◆ **THE TASK**
Scan the entries and copy each line where the word "this" is present.

◆ **DATA UNDER STUDY**
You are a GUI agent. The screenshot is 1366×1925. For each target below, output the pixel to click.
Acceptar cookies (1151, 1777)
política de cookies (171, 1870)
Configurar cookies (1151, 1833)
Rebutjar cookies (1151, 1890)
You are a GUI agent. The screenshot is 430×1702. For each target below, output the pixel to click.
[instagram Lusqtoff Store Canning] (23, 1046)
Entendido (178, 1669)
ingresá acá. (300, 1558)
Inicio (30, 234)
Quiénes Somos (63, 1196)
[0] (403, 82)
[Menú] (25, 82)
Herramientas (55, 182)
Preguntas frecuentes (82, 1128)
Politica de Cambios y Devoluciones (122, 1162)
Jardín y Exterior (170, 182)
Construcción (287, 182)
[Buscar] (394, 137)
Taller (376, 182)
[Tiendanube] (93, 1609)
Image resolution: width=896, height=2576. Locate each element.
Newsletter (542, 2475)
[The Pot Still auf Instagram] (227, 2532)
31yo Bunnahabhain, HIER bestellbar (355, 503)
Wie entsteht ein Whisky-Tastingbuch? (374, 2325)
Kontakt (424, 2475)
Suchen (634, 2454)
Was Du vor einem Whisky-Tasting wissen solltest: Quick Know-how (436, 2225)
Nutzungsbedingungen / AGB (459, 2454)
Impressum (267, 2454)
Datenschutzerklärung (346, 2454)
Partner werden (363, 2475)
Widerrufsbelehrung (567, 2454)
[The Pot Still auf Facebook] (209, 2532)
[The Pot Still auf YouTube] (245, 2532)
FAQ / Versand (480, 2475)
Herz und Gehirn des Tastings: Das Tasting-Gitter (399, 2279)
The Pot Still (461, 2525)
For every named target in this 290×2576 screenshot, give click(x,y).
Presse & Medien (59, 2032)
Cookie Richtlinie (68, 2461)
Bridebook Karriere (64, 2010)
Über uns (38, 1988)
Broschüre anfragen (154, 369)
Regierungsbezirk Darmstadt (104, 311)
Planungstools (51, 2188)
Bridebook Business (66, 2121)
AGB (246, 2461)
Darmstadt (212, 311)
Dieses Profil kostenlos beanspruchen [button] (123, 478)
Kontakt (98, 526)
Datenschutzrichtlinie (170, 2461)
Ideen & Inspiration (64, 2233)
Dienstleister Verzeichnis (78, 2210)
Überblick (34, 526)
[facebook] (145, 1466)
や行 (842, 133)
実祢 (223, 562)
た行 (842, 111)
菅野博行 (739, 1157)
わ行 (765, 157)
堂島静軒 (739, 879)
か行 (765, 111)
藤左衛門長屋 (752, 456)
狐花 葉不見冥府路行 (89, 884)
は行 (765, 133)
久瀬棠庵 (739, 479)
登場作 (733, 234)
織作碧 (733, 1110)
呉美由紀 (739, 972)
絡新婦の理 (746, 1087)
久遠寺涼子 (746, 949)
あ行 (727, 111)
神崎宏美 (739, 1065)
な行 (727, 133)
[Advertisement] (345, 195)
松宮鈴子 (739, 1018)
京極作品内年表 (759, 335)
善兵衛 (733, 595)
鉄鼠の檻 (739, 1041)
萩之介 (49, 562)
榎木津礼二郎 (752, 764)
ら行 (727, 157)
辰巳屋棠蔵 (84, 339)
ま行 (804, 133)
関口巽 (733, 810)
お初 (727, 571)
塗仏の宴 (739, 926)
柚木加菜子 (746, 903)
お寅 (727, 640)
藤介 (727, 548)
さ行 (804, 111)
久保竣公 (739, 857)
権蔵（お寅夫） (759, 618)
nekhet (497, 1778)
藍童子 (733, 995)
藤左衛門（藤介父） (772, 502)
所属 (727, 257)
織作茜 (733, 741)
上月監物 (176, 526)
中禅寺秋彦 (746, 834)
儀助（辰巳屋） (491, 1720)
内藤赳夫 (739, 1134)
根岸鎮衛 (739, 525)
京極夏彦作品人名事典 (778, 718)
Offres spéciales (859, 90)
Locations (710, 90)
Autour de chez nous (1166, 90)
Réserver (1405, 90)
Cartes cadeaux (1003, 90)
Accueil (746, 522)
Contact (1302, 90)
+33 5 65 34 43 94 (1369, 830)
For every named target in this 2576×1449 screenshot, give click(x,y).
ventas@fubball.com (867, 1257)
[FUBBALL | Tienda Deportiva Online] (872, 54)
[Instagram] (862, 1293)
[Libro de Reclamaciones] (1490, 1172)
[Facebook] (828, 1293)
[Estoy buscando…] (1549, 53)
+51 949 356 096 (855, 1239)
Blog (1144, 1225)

◆ **TASK ANSWER**
For every named target in this 290×2576 screenshot, give click(x,y).
For every named target in this 2576×1449 screenshot, give click(x,y).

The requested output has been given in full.